Biological Implants Committee
An article on Humanitarian Device Exemptions and physician directed usage of devices recently appeared in the AAOS Bulletin. The committee will present two scientific exhibits at the AAOS Annual Meeting. The purpose of “Xenotransplantation: Challenges and Choices in Orthopaedic Surgery” is to educate orthopaedic surgeons on the growing interest in xenotransplantation procedures for the treatment of a wide variety of musculoskeletal problems. Current materials on the market, as well as newly proposed products will be presented and controversies surrounding musculoskeletal xenotransplantation will be discussed. Both the potential risks and possible benefits of xenotransplants will be explored through the review of basic science and clinical research studies. Co-sponsored by the AAOS Patient Safety Committee, the “Safety of Musculoskeletal Allograft Tissue” exhibit seeks to provide an understanding of tissue bank musculoskeletal practices, the historical record of disease transmission, governmental regulatory oversight, as well as standards and accreditation. This information will help the orthopaedic surgeon to ask key questions to his tissue supplier and provides the surgeon accurate responses for informed patient consent.
The committee is considering a proposal to develop a position statement on alternatives to the use of the term "off-label." Many orthopaedic surgeons find the term to be pejorative and not reflective of the true nature of physician-directed usage of various therapies.

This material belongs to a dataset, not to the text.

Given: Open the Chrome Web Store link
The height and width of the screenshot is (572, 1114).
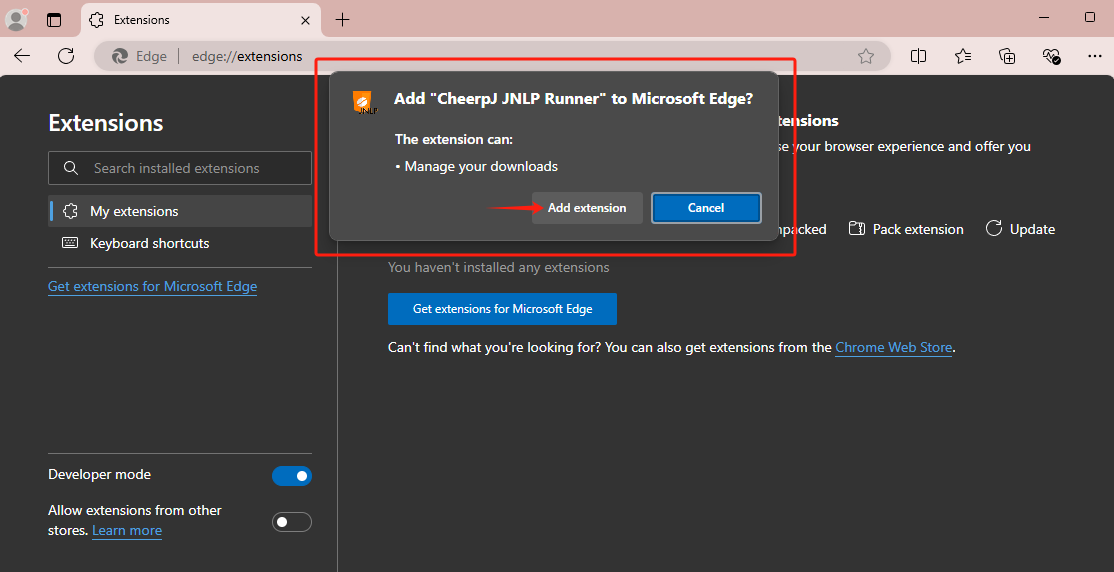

American Joint Replacement Registry Project
The contract with Eclipsys Corporation was dissolved in August 2005. The Oversight Board will meet in early 2006 to develop strategies for moving forward with the project.
New Topics
Replacement Parts for Discontinued Devices
This emerging problem was brought to the attention of a surgeon member by an orthopaedic subspecialty society. Within the arthroplasty arena some parts, primarily polyethylene, are wearing out while stems remain well seated. As a result of successful products and good surgical care, discontinued devices, aging of replacement parts (shelf life of approximately 5 years), and limited availability all impact patients who encounter this problem. To provide these parts, manufacturers must do a special run/custom device, which may result in a premium price for the part. A workgroup has been formed to examine the various issues surrounding replacement parts. Further research is planned to define the scope of the problem and the group will report their findings at future meetings.